Prompt: Answer with a bare number: the count of lines in the records below that have the word "will".

··· Given records

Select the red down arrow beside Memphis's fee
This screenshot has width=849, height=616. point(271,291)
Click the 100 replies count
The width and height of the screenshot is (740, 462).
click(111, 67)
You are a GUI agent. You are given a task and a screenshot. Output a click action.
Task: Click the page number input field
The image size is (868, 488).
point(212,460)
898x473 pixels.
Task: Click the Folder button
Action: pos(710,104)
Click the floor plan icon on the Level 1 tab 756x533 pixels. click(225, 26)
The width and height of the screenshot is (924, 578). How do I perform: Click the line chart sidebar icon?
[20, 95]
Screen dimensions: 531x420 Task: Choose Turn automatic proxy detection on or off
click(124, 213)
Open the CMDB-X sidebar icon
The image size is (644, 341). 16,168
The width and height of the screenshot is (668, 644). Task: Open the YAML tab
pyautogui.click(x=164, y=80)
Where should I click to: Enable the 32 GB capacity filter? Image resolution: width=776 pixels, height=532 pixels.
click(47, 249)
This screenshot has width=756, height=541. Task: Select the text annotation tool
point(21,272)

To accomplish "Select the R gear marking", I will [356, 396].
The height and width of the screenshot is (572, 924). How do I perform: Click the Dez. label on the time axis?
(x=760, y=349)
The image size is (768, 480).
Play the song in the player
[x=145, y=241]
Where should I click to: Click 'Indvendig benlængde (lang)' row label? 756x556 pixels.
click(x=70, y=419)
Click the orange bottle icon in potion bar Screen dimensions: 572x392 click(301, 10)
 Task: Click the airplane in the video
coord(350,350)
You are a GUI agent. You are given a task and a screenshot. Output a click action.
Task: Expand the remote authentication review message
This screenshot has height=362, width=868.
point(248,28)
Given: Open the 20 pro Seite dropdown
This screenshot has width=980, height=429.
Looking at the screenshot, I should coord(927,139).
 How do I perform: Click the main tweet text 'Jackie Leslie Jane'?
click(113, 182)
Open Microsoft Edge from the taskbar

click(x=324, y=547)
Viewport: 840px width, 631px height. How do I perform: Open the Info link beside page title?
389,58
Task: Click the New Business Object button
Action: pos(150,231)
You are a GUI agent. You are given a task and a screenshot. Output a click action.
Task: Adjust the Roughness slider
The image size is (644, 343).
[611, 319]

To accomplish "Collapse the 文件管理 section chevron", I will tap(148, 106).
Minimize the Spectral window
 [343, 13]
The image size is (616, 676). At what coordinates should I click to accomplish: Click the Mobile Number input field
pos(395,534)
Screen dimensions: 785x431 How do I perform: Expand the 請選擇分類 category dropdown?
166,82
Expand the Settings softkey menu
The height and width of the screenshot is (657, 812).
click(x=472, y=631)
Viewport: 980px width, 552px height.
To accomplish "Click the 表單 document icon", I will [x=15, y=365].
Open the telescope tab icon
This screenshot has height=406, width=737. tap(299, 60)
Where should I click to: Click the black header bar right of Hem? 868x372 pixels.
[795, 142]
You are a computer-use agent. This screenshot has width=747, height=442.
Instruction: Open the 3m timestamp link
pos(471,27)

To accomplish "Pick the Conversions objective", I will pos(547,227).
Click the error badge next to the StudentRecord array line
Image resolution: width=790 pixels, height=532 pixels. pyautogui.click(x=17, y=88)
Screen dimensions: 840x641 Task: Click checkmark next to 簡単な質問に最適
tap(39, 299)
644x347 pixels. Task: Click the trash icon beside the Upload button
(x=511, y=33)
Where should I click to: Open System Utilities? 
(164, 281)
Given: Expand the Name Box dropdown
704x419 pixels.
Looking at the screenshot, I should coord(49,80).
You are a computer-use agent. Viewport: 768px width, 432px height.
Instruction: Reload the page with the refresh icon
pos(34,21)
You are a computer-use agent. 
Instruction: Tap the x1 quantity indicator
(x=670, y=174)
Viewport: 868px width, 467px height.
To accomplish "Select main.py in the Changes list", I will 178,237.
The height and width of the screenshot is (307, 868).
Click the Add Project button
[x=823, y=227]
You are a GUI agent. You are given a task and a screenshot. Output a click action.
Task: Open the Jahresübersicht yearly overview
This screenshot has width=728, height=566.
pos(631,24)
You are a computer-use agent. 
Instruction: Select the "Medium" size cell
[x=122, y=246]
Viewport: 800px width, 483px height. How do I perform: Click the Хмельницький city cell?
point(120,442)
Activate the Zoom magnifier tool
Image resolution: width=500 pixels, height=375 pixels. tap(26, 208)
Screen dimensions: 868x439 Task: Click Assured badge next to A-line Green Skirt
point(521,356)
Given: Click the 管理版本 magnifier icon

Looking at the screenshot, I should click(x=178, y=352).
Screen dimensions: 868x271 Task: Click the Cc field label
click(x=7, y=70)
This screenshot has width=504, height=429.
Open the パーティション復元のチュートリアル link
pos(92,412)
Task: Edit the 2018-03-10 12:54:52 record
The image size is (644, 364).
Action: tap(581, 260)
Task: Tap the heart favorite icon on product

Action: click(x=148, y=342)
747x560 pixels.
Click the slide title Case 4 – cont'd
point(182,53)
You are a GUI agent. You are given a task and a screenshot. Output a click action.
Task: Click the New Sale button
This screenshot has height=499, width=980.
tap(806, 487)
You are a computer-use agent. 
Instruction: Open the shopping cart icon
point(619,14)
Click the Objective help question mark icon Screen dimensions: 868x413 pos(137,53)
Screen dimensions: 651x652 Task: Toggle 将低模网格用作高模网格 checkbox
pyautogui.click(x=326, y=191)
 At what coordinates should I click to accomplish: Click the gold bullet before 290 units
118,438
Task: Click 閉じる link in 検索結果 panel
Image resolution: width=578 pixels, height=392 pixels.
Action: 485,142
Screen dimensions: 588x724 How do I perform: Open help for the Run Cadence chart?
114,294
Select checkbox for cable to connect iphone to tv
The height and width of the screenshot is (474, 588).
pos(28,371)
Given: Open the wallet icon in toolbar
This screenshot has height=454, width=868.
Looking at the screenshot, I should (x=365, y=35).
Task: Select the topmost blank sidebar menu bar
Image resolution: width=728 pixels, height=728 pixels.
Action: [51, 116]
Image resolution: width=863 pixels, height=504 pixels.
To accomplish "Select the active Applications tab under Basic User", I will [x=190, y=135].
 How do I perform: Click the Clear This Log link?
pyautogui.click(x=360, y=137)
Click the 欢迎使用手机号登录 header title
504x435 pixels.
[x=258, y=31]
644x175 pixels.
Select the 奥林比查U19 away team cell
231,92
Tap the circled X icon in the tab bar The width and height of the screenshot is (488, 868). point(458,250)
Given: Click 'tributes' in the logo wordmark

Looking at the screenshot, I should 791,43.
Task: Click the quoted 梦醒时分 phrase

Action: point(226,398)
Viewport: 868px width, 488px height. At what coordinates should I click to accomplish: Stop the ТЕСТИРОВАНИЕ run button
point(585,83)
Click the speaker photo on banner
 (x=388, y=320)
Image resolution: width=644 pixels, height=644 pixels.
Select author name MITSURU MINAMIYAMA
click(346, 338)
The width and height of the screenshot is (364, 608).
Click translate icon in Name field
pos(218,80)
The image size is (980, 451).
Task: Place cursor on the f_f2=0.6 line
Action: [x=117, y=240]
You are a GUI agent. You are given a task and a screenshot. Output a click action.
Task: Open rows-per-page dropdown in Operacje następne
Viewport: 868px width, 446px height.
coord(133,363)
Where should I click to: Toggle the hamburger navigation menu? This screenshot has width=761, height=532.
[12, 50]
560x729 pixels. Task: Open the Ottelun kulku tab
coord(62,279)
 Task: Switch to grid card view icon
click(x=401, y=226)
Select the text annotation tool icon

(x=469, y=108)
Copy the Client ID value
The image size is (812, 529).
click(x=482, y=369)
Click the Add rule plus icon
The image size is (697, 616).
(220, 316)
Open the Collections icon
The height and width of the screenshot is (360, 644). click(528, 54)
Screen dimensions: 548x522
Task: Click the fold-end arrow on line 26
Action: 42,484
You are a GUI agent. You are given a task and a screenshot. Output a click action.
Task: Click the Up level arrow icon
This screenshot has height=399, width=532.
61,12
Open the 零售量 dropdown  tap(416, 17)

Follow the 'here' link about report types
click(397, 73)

······

Task response: 6